Task requirements:
Only the lines from the one with "Where should I click to: Set" to the end of the data below should be given again, exactly as written.

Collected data
====================
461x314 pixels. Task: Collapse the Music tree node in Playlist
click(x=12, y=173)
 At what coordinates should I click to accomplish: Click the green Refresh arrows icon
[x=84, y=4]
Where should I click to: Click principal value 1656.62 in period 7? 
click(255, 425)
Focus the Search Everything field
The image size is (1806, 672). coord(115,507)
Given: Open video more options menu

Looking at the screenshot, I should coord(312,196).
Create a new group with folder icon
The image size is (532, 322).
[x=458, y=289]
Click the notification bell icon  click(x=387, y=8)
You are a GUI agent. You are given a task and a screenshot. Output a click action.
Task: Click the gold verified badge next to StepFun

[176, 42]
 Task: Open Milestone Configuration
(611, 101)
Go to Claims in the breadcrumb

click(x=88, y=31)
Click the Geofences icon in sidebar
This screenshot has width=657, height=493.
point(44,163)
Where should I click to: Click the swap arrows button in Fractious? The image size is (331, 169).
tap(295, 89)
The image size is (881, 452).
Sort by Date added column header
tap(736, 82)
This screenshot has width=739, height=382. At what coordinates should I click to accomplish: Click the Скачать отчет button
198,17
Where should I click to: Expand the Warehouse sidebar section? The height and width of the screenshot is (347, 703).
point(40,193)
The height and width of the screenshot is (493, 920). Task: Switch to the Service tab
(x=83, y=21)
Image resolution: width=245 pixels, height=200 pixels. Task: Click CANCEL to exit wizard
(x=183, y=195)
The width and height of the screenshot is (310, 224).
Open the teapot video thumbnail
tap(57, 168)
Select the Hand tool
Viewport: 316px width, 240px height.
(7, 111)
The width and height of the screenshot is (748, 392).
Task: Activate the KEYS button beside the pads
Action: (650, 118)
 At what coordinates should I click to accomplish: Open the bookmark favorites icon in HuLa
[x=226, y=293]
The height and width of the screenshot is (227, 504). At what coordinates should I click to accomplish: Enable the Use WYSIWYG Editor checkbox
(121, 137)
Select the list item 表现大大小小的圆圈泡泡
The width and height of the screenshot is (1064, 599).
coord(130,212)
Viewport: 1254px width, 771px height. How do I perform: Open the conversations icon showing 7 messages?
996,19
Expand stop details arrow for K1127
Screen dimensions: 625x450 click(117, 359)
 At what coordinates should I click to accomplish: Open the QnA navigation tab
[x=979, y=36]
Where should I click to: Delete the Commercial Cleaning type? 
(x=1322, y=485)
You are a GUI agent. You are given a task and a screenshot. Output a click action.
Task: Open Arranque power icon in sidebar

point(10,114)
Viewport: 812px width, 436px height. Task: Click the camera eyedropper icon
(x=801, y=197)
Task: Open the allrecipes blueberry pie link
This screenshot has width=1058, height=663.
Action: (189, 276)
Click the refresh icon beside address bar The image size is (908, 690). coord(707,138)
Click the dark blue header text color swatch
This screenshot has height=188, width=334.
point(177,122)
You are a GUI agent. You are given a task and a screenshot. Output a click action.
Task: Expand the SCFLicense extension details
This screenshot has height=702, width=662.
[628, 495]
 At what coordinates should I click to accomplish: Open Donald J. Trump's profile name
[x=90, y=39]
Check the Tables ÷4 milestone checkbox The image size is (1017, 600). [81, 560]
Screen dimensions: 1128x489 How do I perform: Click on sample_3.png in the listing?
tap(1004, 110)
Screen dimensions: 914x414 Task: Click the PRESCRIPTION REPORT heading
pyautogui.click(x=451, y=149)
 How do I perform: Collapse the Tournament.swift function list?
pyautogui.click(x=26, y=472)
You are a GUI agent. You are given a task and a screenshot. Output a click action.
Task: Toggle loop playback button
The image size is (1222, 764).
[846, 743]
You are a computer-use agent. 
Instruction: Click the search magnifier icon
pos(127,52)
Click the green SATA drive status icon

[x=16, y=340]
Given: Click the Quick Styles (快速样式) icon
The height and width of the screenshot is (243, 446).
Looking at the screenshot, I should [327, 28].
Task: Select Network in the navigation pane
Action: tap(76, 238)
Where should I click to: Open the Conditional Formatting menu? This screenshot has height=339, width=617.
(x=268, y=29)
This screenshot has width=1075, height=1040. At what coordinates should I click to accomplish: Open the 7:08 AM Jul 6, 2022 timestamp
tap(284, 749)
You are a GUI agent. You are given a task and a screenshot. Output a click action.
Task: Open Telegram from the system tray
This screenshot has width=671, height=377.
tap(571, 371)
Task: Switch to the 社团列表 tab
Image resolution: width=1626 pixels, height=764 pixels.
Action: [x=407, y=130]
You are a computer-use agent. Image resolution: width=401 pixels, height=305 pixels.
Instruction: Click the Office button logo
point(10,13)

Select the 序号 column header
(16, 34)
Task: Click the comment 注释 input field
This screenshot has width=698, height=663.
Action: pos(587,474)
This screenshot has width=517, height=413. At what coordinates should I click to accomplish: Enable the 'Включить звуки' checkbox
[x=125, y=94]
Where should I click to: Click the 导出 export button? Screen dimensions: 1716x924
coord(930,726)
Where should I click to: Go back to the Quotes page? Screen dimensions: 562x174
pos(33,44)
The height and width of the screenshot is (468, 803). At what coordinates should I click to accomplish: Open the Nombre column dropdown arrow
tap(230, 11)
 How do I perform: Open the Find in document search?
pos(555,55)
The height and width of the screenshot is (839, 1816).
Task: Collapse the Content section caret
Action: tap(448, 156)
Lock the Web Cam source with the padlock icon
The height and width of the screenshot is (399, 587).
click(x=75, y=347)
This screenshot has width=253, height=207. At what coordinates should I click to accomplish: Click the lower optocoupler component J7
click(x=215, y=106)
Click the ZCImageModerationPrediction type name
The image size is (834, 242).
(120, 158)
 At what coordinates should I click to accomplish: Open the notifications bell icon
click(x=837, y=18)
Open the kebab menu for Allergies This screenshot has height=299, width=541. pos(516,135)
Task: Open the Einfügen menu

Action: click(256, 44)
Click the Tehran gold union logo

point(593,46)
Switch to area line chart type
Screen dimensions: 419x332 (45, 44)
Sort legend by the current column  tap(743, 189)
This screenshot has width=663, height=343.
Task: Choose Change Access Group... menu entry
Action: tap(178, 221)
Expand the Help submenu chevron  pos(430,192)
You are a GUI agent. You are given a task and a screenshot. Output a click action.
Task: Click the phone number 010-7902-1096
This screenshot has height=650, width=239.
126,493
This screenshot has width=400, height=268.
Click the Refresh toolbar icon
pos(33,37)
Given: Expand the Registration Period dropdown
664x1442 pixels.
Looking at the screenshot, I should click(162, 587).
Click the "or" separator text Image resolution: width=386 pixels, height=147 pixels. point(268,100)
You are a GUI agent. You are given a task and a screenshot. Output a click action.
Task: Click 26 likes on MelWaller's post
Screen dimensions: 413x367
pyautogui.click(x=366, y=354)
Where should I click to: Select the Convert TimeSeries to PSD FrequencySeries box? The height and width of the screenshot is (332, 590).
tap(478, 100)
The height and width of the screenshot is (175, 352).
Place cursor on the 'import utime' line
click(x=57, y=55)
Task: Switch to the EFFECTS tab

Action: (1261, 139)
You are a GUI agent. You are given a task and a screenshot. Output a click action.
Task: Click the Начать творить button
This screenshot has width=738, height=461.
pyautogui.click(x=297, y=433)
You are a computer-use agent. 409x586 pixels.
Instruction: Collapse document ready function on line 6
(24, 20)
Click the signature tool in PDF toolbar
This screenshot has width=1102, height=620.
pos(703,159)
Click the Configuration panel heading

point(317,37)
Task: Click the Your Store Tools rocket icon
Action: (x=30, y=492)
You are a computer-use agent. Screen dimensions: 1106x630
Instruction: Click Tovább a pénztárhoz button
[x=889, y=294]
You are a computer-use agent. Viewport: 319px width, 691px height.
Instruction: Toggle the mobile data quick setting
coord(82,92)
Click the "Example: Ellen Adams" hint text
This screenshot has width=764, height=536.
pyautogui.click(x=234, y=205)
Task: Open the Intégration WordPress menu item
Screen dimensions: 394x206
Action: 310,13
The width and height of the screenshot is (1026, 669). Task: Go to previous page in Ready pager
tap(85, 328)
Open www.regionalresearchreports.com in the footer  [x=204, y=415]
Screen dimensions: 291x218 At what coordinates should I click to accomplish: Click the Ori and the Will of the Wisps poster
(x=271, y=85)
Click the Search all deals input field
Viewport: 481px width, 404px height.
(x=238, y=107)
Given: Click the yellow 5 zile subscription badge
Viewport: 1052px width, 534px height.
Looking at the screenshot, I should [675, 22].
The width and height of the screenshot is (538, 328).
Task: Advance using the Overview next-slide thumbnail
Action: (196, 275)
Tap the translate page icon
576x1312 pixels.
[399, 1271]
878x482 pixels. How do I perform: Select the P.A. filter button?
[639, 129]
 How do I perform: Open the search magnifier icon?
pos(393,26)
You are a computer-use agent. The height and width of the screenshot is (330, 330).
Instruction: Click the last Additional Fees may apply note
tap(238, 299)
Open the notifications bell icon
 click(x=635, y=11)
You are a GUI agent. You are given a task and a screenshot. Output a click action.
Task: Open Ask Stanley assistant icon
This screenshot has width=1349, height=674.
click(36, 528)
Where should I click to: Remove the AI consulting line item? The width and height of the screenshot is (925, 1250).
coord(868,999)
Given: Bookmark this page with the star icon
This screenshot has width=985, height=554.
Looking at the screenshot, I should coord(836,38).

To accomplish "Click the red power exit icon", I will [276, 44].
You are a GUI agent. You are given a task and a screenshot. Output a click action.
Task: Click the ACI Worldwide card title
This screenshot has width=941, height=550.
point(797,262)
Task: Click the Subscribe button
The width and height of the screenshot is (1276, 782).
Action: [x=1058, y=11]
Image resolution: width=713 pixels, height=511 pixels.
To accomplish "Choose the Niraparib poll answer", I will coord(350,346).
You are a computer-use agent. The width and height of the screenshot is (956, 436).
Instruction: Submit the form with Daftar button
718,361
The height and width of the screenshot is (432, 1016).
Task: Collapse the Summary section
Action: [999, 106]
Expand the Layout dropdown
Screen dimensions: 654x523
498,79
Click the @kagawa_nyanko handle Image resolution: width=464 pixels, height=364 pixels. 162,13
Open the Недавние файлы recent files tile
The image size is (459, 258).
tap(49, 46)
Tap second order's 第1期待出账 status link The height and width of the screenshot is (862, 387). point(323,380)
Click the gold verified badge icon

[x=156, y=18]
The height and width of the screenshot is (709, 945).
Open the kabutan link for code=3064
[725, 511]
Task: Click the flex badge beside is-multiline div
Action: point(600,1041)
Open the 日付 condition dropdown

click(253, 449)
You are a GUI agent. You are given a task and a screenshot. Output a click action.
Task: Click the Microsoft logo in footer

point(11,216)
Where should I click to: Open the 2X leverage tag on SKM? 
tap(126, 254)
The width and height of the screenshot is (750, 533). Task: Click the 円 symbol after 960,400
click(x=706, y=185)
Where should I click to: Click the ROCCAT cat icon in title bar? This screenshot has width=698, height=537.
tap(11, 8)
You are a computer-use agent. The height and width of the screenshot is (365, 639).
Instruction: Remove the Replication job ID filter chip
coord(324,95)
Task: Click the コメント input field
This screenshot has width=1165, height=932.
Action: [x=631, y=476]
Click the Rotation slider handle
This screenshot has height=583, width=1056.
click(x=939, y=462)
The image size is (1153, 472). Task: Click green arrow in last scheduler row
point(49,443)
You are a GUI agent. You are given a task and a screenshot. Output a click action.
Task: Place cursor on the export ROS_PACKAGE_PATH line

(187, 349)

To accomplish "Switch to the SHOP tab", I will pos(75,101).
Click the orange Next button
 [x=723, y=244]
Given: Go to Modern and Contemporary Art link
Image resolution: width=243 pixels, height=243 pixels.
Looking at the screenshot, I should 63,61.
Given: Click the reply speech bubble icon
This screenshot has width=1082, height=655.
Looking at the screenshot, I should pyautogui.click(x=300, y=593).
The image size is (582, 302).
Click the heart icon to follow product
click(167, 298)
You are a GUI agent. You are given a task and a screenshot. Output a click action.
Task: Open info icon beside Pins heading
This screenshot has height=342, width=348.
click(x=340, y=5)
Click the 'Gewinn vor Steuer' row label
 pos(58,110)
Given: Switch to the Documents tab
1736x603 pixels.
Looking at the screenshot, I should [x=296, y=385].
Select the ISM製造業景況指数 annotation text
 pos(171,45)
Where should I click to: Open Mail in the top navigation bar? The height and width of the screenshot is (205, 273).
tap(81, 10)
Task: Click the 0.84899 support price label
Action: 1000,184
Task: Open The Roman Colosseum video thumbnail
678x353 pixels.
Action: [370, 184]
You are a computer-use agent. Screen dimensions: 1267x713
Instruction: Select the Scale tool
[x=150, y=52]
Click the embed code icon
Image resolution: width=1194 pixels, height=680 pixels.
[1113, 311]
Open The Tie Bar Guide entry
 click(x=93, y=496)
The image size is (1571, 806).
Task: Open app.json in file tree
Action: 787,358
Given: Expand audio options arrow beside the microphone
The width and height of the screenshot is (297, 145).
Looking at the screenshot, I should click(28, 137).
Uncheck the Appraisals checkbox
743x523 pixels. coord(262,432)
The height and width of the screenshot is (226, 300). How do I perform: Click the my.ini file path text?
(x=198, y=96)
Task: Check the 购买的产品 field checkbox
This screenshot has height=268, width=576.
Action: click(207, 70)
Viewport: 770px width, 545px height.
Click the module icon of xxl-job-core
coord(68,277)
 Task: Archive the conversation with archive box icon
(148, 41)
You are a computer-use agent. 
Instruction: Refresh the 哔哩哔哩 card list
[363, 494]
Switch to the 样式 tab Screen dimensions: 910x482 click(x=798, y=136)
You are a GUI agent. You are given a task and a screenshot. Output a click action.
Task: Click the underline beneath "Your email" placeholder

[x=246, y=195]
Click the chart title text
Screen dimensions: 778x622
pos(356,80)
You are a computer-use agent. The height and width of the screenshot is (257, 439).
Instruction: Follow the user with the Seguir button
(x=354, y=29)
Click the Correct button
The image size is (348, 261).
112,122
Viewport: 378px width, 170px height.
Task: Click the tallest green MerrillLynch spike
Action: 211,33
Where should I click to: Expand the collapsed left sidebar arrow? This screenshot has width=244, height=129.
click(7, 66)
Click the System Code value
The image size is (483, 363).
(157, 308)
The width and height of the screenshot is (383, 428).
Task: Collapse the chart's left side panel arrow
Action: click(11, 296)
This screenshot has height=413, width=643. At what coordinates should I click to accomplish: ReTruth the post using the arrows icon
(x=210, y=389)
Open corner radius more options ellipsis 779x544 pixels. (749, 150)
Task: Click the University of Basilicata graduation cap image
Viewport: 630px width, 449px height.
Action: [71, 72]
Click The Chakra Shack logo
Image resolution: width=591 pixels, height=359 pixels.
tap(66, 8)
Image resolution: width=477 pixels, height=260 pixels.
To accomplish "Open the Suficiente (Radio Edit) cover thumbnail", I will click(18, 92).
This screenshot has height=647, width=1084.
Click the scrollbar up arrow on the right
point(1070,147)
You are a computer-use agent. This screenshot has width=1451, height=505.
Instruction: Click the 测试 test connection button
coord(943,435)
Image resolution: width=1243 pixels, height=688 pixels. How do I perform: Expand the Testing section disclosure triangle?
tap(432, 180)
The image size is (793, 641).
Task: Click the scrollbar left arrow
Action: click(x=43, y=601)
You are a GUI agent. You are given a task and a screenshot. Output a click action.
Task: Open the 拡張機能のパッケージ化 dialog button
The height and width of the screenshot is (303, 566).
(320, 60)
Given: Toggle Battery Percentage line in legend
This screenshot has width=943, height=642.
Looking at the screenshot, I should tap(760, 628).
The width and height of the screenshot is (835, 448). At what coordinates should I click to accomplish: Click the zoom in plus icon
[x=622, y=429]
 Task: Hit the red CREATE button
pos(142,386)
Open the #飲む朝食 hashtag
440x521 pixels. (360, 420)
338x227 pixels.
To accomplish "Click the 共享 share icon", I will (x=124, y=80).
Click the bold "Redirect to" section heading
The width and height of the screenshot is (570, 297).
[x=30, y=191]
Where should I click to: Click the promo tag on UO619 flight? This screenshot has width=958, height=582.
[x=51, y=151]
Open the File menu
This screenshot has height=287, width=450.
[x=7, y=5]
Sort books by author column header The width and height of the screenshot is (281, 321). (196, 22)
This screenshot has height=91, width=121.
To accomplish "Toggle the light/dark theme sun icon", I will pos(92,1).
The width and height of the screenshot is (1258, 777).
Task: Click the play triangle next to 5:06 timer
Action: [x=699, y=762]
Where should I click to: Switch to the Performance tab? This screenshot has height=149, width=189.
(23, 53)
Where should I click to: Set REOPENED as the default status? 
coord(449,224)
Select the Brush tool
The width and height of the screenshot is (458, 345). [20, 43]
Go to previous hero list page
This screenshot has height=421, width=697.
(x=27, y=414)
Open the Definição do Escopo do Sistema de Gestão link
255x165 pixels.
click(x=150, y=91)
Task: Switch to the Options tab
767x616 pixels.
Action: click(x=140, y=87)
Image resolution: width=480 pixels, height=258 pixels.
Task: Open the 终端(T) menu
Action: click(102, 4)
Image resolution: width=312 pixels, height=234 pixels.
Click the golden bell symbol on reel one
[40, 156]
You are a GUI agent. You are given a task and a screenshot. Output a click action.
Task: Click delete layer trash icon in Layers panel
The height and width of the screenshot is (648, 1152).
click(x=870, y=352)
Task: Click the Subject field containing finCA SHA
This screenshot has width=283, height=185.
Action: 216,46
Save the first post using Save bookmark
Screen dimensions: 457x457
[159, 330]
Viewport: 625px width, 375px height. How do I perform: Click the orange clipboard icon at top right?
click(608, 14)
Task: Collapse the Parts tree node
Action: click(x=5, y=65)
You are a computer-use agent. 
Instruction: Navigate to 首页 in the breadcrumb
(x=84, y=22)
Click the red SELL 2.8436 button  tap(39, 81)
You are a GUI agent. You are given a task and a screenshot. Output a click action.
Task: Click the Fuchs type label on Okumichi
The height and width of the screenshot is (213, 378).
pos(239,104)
====================
Output of the task:
Where should I click to: Set REOPENED as the default status? 
coord(449,224)
Select the Brush tool
The width and height of the screenshot is (458, 345). [20, 43]
Go to previous hero list page
This screenshot has height=421, width=697.
(x=27, y=414)
Open the Definição do Escopo do Sistema de Gestão link
255x165 pixels.
click(x=150, y=91)
Task: Switch to the Options tab
767x616 pixels.
Action: click(x=140, y=87)
Image resolution: width=480 pixels, height=258 pixels.
Task: Open the 终端(T) menu
Action: click(102, 4)
Image resolution: width=312 pixels, height=234 pixels.
Click the golden bell symbol on reel one
[40, 156]
You are a GUI agent. You are given a task and a screenshot. Output a click action.
Task: Click delete layer trash icon in Layers panel
The height and width of the screenshot is (648, 1152).
click(x=870, y=352)
Task: Click the Subject field containing finCA SHA
This screenshot has width=283, height=185.
Action: 216,46
Save the first post using Save bookmark
Screen dimensions: 457x457
[159, 330]
Viewport: 625px width, 375px height. How do I perform: Click the orange clipboard icon at top right?
click(608, 14)
Task: Collapse the Parts tree node
Action: click(x=5, y=65)
You are a computer-use agent. 
Instruction: Navigate to 首页 in the breadcrumb
(x=84, y=22)
Click the red SELL 2.8436 button  tap(39, 81)
You are a GUI agent. You are given a task and a screenshot. Output a click action.
Task: Click the Fuchs type label on Okumichi
The height and width of the screenshot is (213, 378).
pos(239,104)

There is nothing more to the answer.